- [WHAT IS NEEDED]:
Every line from the one containing "Screen dimensions: 1000x675" to the one containing "This screenshot has height=387, width=798." in the records below, both included, must be set down exactly, and no other line.

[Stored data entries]
▼
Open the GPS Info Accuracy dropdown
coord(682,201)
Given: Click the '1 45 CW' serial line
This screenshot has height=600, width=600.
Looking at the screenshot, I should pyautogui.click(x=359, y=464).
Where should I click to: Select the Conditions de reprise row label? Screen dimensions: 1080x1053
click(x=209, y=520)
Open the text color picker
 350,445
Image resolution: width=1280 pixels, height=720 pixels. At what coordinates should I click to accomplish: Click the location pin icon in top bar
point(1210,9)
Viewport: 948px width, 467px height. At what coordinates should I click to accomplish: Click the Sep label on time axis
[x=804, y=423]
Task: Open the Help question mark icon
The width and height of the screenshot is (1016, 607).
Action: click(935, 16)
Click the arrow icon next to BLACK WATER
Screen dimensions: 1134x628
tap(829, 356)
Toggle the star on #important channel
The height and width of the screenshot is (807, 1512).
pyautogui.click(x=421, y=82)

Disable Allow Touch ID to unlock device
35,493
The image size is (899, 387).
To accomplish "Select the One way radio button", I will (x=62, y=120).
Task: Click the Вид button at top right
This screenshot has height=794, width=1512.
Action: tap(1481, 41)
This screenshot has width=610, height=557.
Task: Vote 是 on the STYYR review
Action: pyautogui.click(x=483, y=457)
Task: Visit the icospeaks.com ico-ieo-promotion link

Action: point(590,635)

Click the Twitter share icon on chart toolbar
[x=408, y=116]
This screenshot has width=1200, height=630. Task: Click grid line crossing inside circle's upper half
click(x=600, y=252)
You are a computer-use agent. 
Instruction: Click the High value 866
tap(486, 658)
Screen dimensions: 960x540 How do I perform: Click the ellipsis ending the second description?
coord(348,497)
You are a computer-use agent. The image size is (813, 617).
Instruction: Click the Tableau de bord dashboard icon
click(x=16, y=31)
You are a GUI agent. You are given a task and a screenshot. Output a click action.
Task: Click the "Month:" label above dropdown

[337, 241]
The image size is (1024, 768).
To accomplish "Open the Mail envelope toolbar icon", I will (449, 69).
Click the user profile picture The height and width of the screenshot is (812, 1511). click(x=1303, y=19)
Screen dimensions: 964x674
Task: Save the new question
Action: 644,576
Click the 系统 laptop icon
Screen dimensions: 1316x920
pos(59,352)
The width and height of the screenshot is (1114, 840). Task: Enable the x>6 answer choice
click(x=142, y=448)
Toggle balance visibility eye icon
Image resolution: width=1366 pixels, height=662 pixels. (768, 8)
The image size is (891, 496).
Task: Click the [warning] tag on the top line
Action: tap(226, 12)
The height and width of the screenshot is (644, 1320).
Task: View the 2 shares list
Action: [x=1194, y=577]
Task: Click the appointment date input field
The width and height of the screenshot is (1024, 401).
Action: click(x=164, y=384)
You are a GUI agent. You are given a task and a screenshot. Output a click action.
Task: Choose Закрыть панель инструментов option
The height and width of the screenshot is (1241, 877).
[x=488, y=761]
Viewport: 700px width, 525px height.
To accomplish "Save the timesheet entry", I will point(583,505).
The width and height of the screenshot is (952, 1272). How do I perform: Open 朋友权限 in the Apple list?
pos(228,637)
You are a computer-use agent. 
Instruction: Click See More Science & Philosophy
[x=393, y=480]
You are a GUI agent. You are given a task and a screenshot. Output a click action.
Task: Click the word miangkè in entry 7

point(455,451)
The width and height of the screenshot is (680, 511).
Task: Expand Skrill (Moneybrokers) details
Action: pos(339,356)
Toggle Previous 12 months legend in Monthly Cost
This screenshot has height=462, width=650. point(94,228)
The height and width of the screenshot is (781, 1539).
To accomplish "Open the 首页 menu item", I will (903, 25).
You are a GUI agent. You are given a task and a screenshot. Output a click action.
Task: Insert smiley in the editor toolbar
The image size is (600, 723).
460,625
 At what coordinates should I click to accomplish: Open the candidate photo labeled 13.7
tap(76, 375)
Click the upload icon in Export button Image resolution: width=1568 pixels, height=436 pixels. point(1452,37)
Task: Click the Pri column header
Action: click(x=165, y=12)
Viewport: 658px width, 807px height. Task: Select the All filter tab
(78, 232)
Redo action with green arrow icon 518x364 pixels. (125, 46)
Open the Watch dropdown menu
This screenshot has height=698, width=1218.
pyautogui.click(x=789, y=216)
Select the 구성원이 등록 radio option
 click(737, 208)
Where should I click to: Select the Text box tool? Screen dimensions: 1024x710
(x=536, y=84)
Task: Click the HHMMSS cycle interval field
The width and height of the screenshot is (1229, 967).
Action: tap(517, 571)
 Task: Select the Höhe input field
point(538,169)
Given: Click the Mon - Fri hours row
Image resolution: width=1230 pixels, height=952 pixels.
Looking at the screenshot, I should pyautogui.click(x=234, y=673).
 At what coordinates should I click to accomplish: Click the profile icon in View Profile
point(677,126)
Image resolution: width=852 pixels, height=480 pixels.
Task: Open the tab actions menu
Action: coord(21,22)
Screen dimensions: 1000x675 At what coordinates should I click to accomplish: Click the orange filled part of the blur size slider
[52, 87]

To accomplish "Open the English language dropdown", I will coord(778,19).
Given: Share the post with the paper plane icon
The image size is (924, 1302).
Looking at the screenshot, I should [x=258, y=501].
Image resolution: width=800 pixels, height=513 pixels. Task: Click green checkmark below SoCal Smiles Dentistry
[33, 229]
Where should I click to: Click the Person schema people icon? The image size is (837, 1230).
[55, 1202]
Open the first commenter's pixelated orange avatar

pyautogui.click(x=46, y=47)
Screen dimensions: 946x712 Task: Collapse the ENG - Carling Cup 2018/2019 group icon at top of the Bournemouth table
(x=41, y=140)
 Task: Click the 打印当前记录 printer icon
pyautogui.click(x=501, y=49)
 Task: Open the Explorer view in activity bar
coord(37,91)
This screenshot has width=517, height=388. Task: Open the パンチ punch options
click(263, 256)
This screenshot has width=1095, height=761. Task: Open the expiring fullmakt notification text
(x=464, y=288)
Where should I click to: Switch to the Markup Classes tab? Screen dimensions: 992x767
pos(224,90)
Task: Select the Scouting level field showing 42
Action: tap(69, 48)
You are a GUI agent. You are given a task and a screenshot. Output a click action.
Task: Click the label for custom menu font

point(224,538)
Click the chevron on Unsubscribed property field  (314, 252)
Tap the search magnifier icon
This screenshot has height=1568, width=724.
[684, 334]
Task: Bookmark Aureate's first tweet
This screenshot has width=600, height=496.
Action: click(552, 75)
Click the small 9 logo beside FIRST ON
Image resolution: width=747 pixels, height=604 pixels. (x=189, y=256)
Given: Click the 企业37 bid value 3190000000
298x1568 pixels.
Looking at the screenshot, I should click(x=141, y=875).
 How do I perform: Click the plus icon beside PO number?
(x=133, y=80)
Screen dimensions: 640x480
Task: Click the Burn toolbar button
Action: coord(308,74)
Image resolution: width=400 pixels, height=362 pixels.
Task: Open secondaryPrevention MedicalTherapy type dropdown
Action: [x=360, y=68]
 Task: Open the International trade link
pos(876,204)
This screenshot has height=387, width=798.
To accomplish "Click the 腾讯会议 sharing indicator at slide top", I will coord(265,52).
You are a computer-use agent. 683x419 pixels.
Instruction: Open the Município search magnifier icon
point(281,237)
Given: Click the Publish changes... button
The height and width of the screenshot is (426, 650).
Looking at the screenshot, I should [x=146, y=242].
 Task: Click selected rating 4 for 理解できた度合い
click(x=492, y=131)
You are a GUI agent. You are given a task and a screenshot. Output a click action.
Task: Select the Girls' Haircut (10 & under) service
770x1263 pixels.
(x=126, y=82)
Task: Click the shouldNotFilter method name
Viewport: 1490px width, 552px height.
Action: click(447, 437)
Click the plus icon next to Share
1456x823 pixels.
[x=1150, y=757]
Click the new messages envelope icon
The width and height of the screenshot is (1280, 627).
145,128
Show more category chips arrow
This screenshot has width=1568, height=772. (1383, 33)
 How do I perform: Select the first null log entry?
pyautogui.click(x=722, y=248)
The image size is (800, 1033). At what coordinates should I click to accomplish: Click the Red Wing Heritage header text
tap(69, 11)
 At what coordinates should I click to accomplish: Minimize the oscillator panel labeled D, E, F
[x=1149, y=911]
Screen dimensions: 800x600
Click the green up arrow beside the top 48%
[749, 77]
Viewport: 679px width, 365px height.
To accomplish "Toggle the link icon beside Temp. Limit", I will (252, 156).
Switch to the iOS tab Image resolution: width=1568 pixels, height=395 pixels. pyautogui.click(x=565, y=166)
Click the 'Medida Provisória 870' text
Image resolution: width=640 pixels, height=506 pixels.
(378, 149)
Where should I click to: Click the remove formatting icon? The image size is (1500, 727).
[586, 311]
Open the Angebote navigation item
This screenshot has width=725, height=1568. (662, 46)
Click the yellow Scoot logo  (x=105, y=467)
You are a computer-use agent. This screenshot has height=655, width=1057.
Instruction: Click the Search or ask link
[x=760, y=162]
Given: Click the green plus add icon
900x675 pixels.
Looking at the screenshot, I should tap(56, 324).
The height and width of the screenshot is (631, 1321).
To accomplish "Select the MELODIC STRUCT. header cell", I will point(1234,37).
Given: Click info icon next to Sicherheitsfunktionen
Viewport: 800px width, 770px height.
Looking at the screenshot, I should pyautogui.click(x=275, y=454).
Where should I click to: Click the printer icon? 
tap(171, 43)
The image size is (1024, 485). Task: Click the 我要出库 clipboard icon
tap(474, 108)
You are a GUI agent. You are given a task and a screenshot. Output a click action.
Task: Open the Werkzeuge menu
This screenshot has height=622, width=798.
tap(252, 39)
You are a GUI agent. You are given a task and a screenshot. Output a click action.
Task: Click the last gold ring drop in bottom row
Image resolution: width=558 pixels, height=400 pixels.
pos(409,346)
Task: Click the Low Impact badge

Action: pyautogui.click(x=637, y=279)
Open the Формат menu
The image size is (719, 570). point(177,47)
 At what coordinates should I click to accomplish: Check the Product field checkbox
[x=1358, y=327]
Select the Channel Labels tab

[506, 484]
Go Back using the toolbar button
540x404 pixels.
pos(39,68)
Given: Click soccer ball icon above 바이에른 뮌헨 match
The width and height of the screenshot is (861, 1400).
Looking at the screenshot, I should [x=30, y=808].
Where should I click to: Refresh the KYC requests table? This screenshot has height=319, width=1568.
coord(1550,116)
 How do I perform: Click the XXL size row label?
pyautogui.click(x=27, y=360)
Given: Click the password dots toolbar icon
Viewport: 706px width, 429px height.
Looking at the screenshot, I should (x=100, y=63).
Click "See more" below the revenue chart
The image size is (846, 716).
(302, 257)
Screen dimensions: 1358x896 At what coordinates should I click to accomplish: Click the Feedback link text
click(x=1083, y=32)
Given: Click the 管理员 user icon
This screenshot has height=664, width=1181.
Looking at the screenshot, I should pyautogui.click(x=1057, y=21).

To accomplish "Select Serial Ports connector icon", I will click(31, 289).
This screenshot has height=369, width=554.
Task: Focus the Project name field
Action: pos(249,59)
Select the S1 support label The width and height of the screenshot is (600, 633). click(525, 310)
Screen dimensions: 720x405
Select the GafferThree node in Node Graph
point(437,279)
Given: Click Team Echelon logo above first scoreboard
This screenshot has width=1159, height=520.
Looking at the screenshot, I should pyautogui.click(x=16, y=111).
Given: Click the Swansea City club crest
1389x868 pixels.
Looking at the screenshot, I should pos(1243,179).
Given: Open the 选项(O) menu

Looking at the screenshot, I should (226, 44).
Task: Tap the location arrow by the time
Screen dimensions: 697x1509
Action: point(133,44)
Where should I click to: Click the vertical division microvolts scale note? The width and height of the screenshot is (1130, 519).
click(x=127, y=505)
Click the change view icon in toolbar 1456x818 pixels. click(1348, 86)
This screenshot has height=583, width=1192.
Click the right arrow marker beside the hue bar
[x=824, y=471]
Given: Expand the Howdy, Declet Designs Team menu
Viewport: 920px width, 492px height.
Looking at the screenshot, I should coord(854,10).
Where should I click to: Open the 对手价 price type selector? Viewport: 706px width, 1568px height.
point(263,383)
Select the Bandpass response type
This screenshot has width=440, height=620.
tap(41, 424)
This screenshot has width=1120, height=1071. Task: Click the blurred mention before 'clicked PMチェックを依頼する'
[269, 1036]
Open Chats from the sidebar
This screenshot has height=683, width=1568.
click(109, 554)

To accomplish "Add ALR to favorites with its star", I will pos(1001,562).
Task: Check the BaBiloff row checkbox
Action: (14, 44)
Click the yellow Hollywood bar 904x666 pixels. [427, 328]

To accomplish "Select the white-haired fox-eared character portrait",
▲
- [RESULT OF THIS EXERCISE]:
Screen dimensions: 1000x675 At what coordinates should I click to accomplish: Click the orange filled part of the blur size slider
[52, 87]

To accomplish "Open the English language dropdown", I will coord(778,19).
Given: Share the post with the paper plane icon
The image size is (924, 1302).
Looking at the screenshot, I should [x=258, y=501].
Image resolution: width=800 pixels, height=513 pixels. Task: Click green checkmark below SoCal Smiles Dentistry
[33, 229]
Where should I click to: Click the Person schema people icon? The image size is (837, 1230).
[55, 1202]
Open the first commenter's pixelated orange avatar

pyautogui.click(x=46, y=47)
Screen dimensions: 946x712 Task: Collapse the ENG - Carling Cup 2018/2019 group icon at top of the Bournemouth table
(x=41, y=140)
 Task: Click the 打印当前记录 printer icon
pyautogui.click(x=501, y=49)
 Task: Open the Explorer view in activity bar
coord(37,91)
This screenshot has width=517, height=388. Task: Open the パンチ punch options
click(263, 256)
This screenshot has width=1095, height=761. Task: Open the expiring fullmakt notification text
(x=464, y=288)
Where should I click to: Switch to the Markup Classes tab? Screen dimensions: 992x767
pos(224,90)
Task: Select the Scouting level field showing 42
Action: tap(69, 48)
You are a GUI agent. You are given a task and a screenshot. Output a click action.
Task: Click the label for custom menu font

point(224,538)
Click the chevron on Unsubscribed property field  (314, 252)
Tap the search magnifier icon
This screenshot has height=1568, width=724.
[684, 334]
Task: Bookmark Aureate's first tweet
This screenshot has width=600, height=496.
Action: click(552, 75)
Click the small 9 logo beside FIRST ON
Image resolution: width=747 pixels, height=604 pixels. (x=189, y=256)
Given: Click the 企业37 bid value 3190000000
298x1568 pixels.
Looking at the screenshot, I should click(x=141, y=875).
 How do I perform: Click the plus icon beside PO number?
(x=133, y=80)
Screen dimensions: 640x480
Task: Click the Burn toolbar button
Action: coord(308,74)
Image resolution: width=400 pixels, height=362 pixels.
Task: Open secondaryPrevention MedicalTherapy type dropdown
Action: [x=360, y=68]
 Task: Open the International trade link
pos(876,204)
This screenshot has height=387, width=798.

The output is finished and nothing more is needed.